If your application interacts with terminals (e.g. command line tools), your application may require the availability of a terminfo database so your application can properly interact with the terminal. The absence of a terminal database can result in the inability to properly colorize text, the backspace and arrow keys not working as expected, weird behavior on window resizing, etc. A terminfo database is also required to use curses or readline module functionality without issue.

UNIX like systems almost always provide a terminfo database which says which features and properties various terminals have. Essentially, the TERM environment variable defines the current terminal [emulator] in use and the terminfo database converts that value to various settings.

From Python, the ncurses library is responsible for consulting the terminfo database and determining how to interact with the terminal. This interaction with the ncurses library is typically performed from the _curses, _curses_panel, and _readline C extensions. These C extensions are wrapped by the user-facing curses and readline Python modules. And these Python modules can be used from various functionality in the Python standard library. For example, the readline module is used to power pdb.

PyOxidizer applications do not ship a terminfo database. Instead, applications rely on the terminfo database on the executing machine. (Of course, individual applications could ship a terminfo database if they want: the functionality just isn’t included in PyOxidizer by default.) The reason PyOxidizer doesn’t ship a terminfo database is that terminal configurations are very system and user specific: PyOxidizer wants to respect the configuration of the environment in which applications run. The best way to do this is to use the terminfo database on the executing machine instead of providing a static database that may not be properly configured for the run-time environment.

PyOxidizer applications have the choice of various modes for resolving the terminfo database location. This is facilitated mainly via the PythonInterpreterConfig.terminfo_resolution config setting.

By default, when Python is initialized PyOxidizer will try to identify the current operating system and choose an appropriate set of well-known paths for that operating system. If the operating system is well-known (such as a Debian-based Linux distribution), this set of paths is fixed. If the operating system is not well-known, PyOxidizer will look for terminfo databases at common paths and use whatever paths are present.

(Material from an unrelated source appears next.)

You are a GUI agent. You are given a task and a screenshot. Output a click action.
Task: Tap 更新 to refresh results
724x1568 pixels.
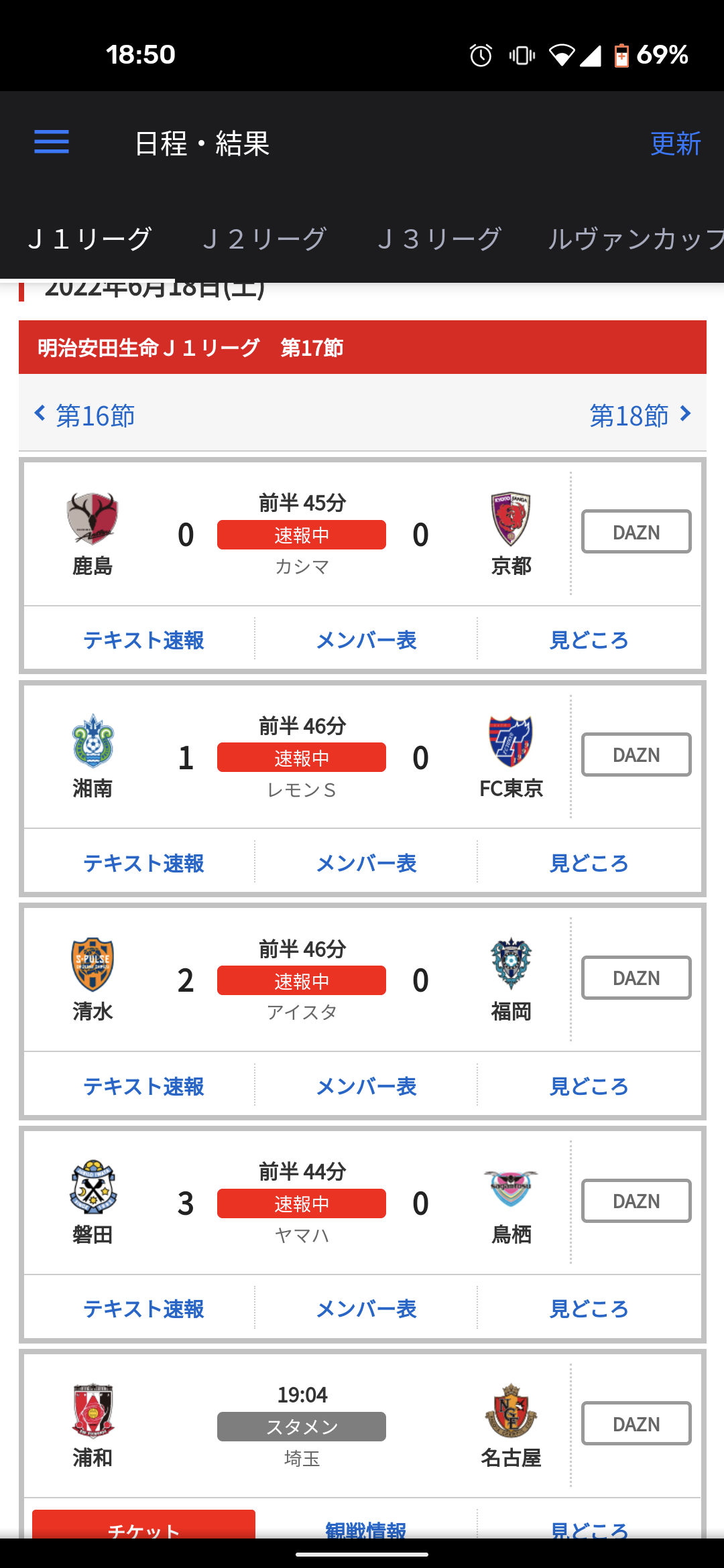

If all goes according to plan, the default behavior just works. On common operating systems, the cost to the default behavior is reading a single file from the filesystem (in order to resolve the operating system). The overhead should be negligible. For unknown operating systems, PyOxidizer may need to stat() ~10 paths looking for the terminfo database. This should also complete fairly quickly. If the overhead is a concern for you, it is recommended to build applications with a fixed path to the terminfo database.

Under the hood, when PyOxidizer resolves the terminfo database location, it communicates these paths to ncurses by setting the TERMINFO_DIRS environment variable. If the TERMINFO_DIRS environment variable is already set at application run-time, PyOxidizer will never overwrite it.

The ncurses library that PyOxidizer applications ship with is also configured to look for a terminfo database in the current user’s home directory (HOME environment variable) by default, specifically $HOME/.terminfo). Support for termcap databases is not enabled.


terminfo database behavior is intrinsically complicated because various operating systems do things differently. If you notice oddities in the interaction of PyOxidizer applications with terminals, there’s a good chance you found a deficiency in PyOxidizer’s terminal detection logic (which is located in the pyembed::osutils Rust module).